What the task requires — Exactly as they appear below, repeat the lines from the one with "The width and" through the one with "the 실행결과 arrow", and no others.

Records for the task —
Content starts

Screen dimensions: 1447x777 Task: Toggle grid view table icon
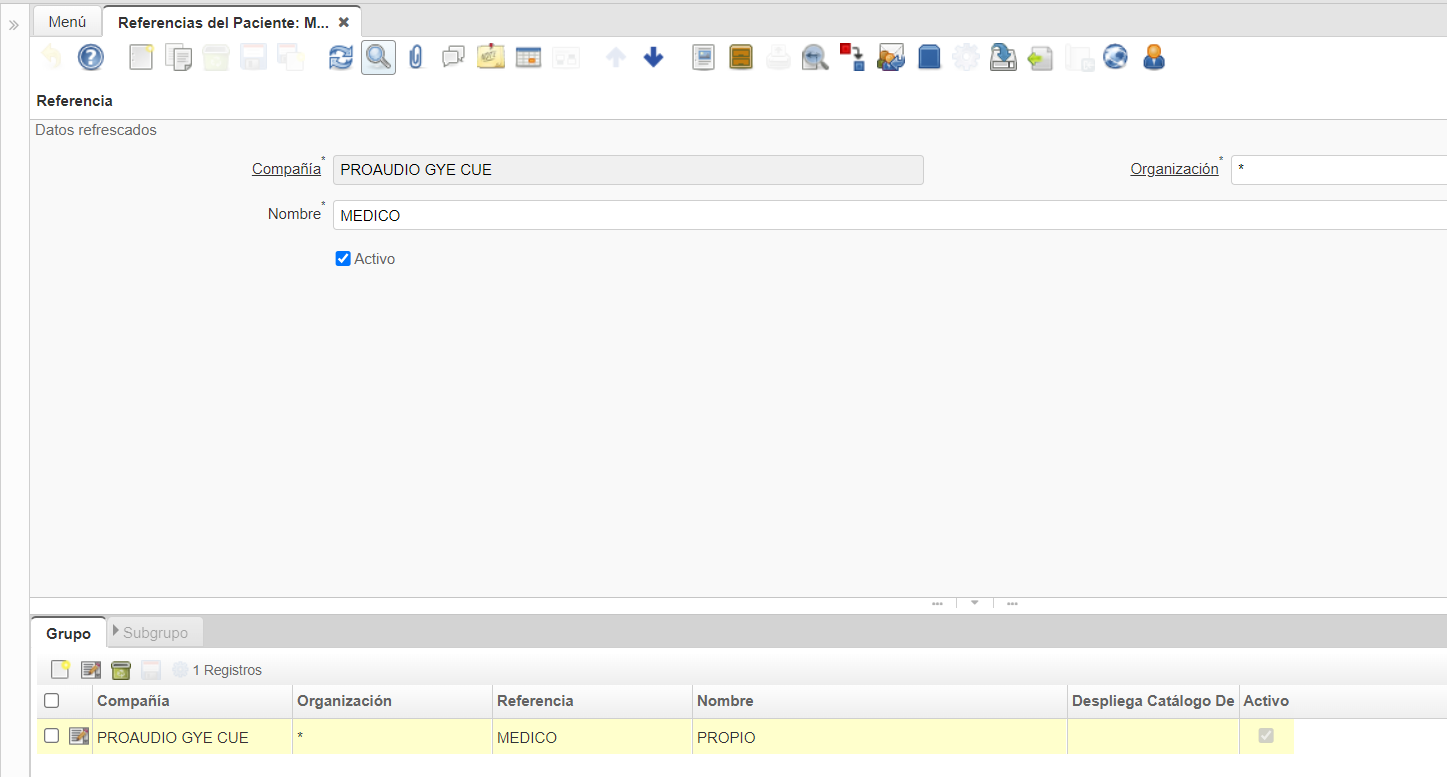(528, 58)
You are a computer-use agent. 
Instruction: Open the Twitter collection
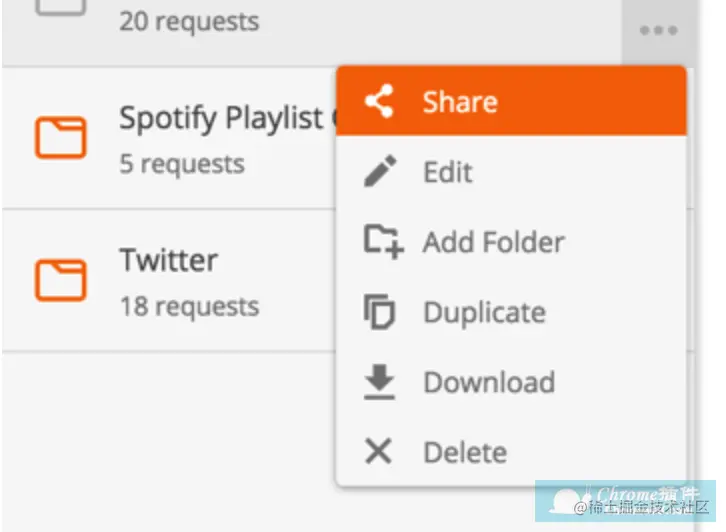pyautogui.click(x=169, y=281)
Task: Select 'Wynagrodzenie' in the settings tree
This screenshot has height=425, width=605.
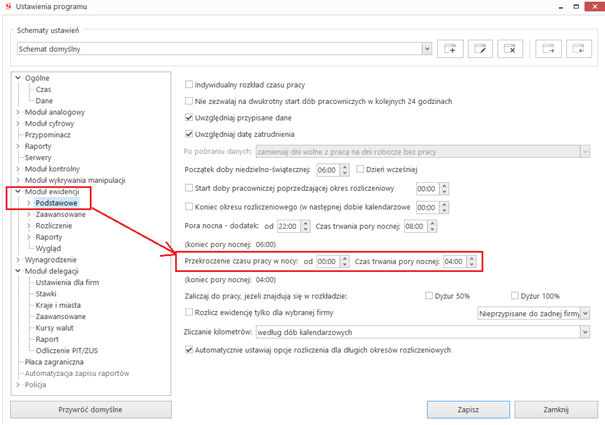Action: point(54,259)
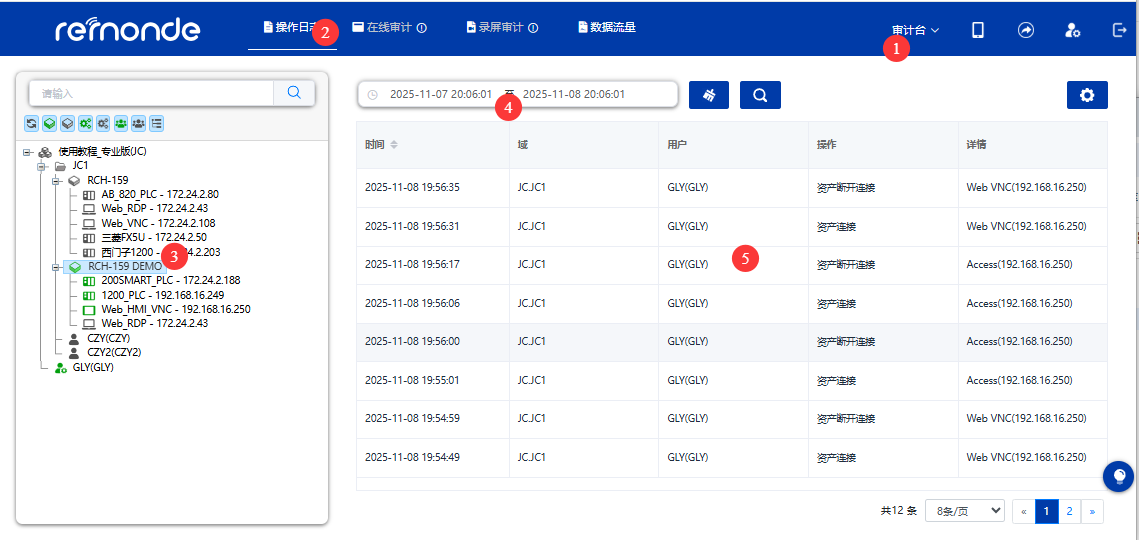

Content ends
Content starts

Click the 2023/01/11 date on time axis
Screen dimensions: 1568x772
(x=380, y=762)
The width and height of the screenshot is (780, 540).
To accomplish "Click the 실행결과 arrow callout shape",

Content ends
Content starts

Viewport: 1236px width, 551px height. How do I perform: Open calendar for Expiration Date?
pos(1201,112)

Content ends

Solution to this problem —
The width and height of the screenshot is (780, 540).
To accomplish "Click the 실행결과 arrow callout shape",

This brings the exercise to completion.